* [Problem]: Continue the article about children mirroring their parents, starting right after its final paragraph.

* [Source extract]:
BEGIN

Reflections…Children Mirror Their Parents

“My kids are always whining.”

“I don’t know why they can’t get along with each other!”

“My kids are always grumpy.”

“Why are they yelling?”

Sound familiar?  What if the dilemma is not with your children but with the person you see in the mirror?  We must remember that, like it or not, our children are reflections of us. They reflect our behavior, attitude, and overall outlook on life. Here are seven areas to focus on as you take control of what reflection your children will see when they look at you:

  1. Outside, in

As a born-again Christian, you’ve been given a new heart and life in Christ. Unfortunately, we will not reach perfection here on Earth and we still wake up with the heavy burdens and uncompleted tasks that make us feel unfulfilled, frustrated, and dissatisfied.  When I wake up feeling this way, I have to remember that my burdens are not my children’s.  They need me to display an excellent spirit. If they see my stress, I’m encouraging them to live a stressful life. Instead, I’m called to display the actions of an excellent spirit regardless of my feelings. Typically as you strive to display this externally, it will work its way to becoming true on the inside as well.

Being confident of this very thing, that He which hath begun a good work in you will perform it until the day of Jesus Christ.  Philippians 1:6

  1. Obedience

Did you know that your obedience to God can encourage your children’s obedience to you?  One way this can happen is when we obey God’s commands to love one another, be kind, forgive each other, and prefer each other before ourselves. We tell our children to do these things, but are they seeing these things in our example towards our spouse, strangers, friends, and family? They will imitate our attitude and demeanor towards others. Be very careful about unintentionally becoming a stumbling block to your kids.

Another way you can encourage obedience is by talking with your children about it. Recently I had a conversation with my three-year-old about why it’s important to obey: “Did you know that Mommy obeys Daddy and God? Daddy and God tell Mommy to do, or not do, things that will be best for Mommy and keep Mommy safe.”  I could tell it meant a lot to my child as I explained why obedience is important and that it’s not just for kids.

Casting down imaginations, and every high thing that exalteth itself against the knowledge of God, and bringing into captivity every thought to the obedience of Christ;   2 Corinthians 10:5

  1. Words

Does your typical day-to-day vocabulary consists mostly of negative words or positive? It’s even possible to speak to the positive when in a conflict. Instead of only telling your child what not to do, also tell them what they should do and why. Don’t complain; rather speak positively about your life and watch their eyes glow as you show them through your words what a gift life is.

Another area a parent’s words can cause damage is to the relationship between siblings. If your child sees you express disdain for his siblings, no matter how equally you treat them, he will mirror that negativity. If you want your children to get along they should not see you irritated with their siblings. They will mirror your tone and words. You can and should speak firmly to your children when it’s necessary, but avoid displaying annoyance.

END

* [Source information]:
BEGIN

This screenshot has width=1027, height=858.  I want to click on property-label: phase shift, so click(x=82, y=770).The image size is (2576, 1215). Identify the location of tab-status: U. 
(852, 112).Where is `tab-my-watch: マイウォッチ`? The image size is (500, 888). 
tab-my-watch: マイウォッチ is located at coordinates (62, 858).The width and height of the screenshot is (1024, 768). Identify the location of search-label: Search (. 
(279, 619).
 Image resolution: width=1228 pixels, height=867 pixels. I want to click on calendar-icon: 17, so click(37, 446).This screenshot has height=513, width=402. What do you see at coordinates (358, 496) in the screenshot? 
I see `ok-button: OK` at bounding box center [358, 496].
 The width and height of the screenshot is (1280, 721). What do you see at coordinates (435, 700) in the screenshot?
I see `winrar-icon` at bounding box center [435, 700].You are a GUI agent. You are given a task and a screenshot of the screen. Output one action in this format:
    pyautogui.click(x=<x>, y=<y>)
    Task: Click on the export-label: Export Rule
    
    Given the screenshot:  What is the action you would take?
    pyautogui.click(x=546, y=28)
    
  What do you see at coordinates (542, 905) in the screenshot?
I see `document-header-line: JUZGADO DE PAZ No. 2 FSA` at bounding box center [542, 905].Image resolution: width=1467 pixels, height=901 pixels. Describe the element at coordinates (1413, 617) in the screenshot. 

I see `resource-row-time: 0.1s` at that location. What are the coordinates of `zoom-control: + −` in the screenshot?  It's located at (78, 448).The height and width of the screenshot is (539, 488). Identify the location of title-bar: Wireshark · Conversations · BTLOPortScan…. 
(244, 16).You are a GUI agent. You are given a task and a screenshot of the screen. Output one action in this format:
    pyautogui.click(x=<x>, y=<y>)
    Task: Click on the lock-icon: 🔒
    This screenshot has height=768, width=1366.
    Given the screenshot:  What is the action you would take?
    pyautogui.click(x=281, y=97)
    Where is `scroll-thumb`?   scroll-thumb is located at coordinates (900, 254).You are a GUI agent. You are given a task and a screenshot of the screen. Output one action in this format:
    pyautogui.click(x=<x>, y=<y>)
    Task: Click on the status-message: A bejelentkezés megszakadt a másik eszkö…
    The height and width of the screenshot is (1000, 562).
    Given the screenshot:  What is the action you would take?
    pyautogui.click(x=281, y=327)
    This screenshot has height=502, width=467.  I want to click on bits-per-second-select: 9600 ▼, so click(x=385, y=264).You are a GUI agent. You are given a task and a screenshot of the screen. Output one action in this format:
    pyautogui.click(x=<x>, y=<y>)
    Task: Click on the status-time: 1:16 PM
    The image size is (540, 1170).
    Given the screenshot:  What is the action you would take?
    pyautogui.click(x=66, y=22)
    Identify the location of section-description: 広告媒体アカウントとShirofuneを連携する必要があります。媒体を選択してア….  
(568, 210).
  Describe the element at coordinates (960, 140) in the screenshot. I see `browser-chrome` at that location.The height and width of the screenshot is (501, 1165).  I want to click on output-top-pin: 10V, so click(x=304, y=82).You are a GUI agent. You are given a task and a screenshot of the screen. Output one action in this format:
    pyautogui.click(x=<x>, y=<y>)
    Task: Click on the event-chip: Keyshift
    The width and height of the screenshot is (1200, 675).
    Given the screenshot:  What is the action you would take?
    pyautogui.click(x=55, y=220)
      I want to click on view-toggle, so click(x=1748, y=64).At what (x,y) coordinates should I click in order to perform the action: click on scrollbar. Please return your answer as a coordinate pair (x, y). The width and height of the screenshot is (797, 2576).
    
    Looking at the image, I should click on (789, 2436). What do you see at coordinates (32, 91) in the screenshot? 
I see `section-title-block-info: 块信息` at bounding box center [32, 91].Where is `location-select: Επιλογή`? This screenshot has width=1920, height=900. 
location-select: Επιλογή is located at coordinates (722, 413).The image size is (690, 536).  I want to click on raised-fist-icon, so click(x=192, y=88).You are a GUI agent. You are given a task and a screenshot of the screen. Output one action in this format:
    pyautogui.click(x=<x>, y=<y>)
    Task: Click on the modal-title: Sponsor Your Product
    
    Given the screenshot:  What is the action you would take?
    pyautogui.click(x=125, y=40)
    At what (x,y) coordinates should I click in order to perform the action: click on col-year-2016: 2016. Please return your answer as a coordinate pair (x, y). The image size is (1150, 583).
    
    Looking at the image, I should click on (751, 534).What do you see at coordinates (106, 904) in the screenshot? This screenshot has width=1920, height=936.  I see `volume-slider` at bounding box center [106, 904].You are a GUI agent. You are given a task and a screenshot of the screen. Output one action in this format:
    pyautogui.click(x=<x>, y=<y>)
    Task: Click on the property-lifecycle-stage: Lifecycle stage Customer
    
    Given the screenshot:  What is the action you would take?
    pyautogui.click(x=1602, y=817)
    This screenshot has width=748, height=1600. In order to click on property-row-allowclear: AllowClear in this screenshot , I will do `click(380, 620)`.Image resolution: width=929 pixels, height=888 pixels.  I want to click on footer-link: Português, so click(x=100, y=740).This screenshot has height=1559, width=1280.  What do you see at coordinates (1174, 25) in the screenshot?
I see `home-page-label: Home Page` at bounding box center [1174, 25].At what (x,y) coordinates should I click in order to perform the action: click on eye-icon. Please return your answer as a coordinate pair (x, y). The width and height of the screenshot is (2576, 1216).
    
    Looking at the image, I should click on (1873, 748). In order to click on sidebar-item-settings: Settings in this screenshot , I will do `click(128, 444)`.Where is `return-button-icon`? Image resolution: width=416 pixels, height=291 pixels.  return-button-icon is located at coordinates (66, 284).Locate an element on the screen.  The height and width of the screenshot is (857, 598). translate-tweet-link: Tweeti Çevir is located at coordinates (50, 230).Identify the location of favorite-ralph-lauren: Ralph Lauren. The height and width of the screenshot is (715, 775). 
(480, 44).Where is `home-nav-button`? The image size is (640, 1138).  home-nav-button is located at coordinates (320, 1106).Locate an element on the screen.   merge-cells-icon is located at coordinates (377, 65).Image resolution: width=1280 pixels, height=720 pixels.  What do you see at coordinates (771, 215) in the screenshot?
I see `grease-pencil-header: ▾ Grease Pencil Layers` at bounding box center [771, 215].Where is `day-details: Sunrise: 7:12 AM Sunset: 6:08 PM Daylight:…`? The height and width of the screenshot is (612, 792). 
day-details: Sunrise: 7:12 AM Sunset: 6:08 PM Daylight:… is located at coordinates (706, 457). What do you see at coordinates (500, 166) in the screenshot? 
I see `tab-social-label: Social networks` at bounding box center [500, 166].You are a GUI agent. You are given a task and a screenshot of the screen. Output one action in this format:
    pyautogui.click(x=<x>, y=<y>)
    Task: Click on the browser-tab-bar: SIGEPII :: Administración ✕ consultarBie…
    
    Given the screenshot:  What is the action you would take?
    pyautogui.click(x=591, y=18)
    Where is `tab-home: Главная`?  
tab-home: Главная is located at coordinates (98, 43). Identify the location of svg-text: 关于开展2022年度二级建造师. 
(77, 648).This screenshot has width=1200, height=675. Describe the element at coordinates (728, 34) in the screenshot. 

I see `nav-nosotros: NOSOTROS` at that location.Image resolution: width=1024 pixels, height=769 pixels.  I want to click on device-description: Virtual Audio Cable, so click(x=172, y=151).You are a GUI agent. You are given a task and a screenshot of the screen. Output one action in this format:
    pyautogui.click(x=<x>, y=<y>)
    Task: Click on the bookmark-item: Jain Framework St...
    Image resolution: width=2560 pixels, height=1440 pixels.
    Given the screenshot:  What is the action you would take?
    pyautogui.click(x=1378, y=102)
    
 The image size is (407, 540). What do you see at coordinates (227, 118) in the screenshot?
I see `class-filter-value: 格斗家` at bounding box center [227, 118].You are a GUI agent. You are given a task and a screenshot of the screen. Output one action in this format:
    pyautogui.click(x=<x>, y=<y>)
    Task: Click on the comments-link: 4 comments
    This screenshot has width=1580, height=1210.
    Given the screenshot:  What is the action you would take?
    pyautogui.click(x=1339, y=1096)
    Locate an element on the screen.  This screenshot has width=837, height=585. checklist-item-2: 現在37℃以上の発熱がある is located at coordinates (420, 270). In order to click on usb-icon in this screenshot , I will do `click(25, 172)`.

END

* [Result of the task]:
A wholesome tongue is a tree of life: but perverseness therein is a breach in the spirit.   Proverbs 15:4

Pleasant words are as an honeycomb, sweet to the soul, and health to the bones.   Proverbs 16:24

  1. Tone

One question you should always ask yourself if your child has a habit of whining is, do I have a whiny tone? Or do I have an internal feeling of unhappiness about my life/circumstances? Even if you are able to hide it in your words, your kids will pick up on it if you’re dissatisfied with life. Your tone isn’t just verbal, it’s what seeps from your being about your outlook on life. It’s like a beam of light, or one of darkness, that shines directly on your child’s developing perception of her world.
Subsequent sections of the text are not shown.